--- What to do ---
Nothing but the lines from the start of the entries below through the line containing "Более 22 тысяч" should appear in the answer, copied exactly and free of pictures.

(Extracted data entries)
%%

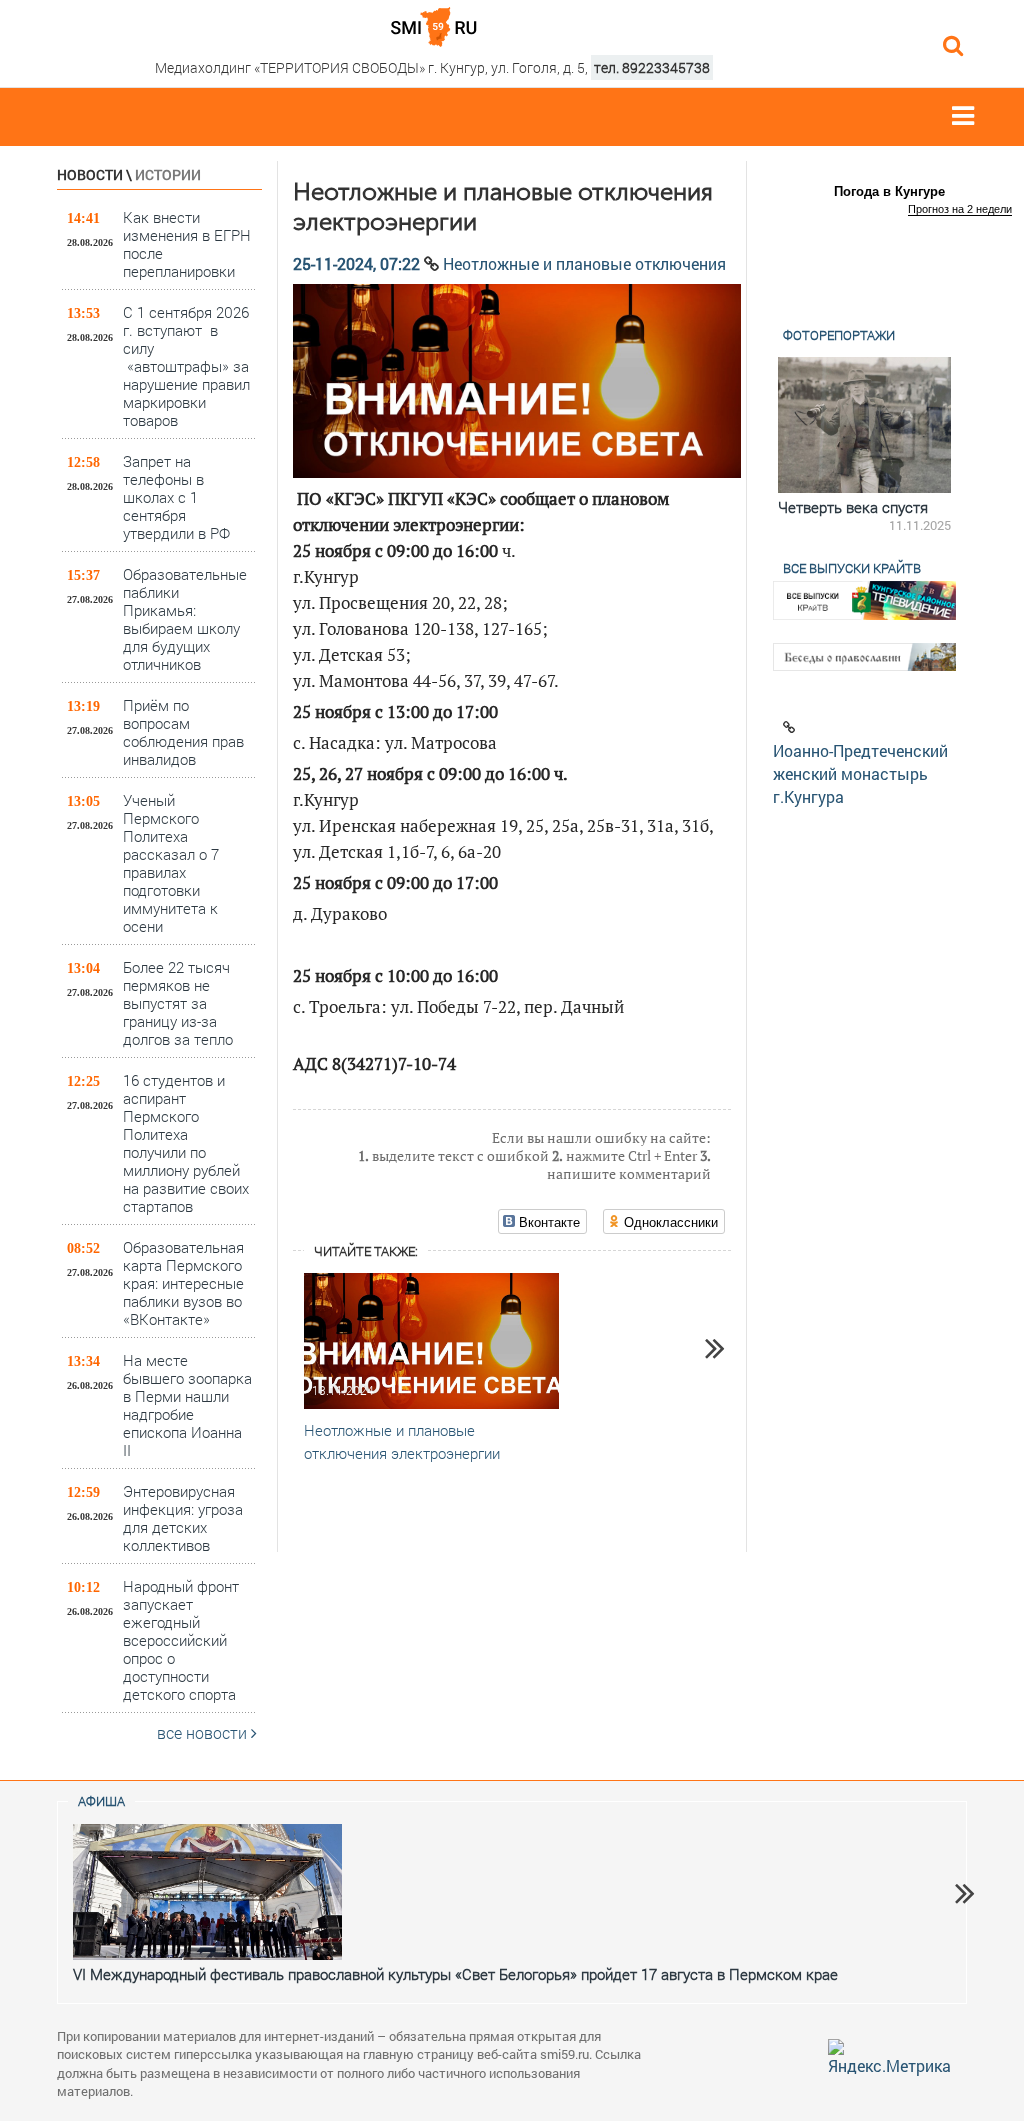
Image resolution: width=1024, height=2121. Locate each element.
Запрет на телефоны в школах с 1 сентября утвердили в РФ (176, 496)
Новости (90, 174)
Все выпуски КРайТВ (852, 568)
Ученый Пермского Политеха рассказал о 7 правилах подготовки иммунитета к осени (171, 862)
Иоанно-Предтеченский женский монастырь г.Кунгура (860, 773)
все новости (204, 1732)
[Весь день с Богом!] (882, 425)
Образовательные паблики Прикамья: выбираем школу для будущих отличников (185, 618)
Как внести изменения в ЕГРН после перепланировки (187, 243)
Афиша (101, 1801)
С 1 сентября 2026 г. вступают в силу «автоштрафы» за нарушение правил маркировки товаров (186, 365)
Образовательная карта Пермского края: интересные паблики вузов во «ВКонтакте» (183, 1282)
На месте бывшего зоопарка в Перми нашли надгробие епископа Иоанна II (187, 1404)
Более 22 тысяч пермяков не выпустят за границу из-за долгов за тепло (178, 1002)
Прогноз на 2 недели (960, 209)
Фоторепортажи (839, 335)
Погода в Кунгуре (889, 191)
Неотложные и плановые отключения (584, 263)
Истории (168, 174)
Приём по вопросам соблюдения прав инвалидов (183, 731)
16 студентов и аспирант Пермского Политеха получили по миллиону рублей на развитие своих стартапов (186, 1142)
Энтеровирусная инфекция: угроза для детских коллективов (183, 1517)
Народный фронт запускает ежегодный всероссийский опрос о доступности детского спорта (181, 1639)
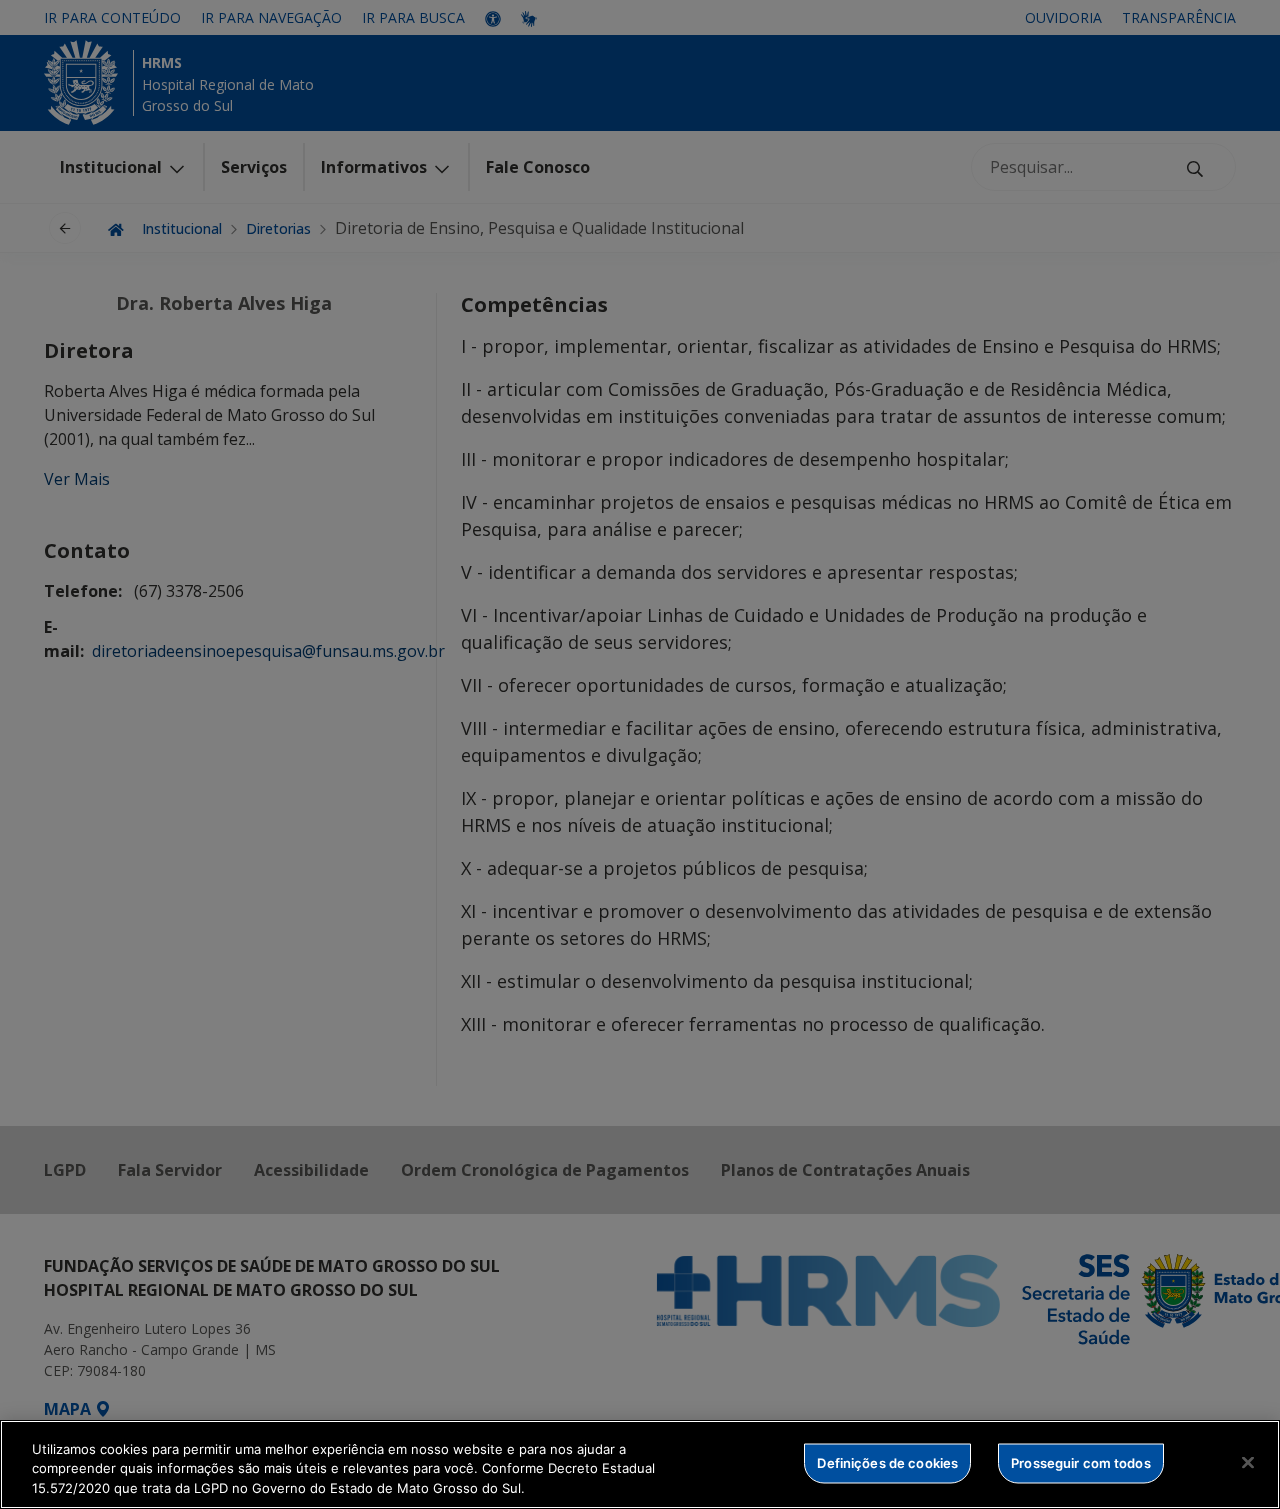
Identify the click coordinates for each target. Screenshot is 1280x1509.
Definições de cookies (887, 1462)
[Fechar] (1248, 1462)
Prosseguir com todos (1081, 1462)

%%

--- Completed exercise ---
Image resolution: width=1024, height=2121. Locate each element.
Запрет на телефоны в школах с 1 сентября утвердили в РФ (176, 496)
Новости (90, 174)
Все выпуски КРайТВ (852, 568)
Ученый Пермского Политеха рассказал о 7 правилах подготовки иммунитета к осени (171, 862)
Иоанно-Предтеченский женский монастырь г.Кунгура (860, 773)
все новости (204, 1732)
[Весь день с Богом!] (882, 425)
Образовательные паблики Прикамья: выбираем школу для будущих отличников (185, 618)
Как внести изменения в ЕГРН после перепланировки (187, 243)
Афиша (101, 1801)
С 1 сентября 2026 г. вступают в силу «автоштрафы» за нарушение правил маркировки товаров (186, 365)
Образовательная карта Пермского края: интересные паблики вузов во «ВКонтакте» (183, 1282)
На месте бывшего зоопарка в Перми нашли надгробие епископа Иоанна II (187, 1404)
Более 22 тысяч пермяков не выпустят за границу из-за долгов за тепло (178, 1002)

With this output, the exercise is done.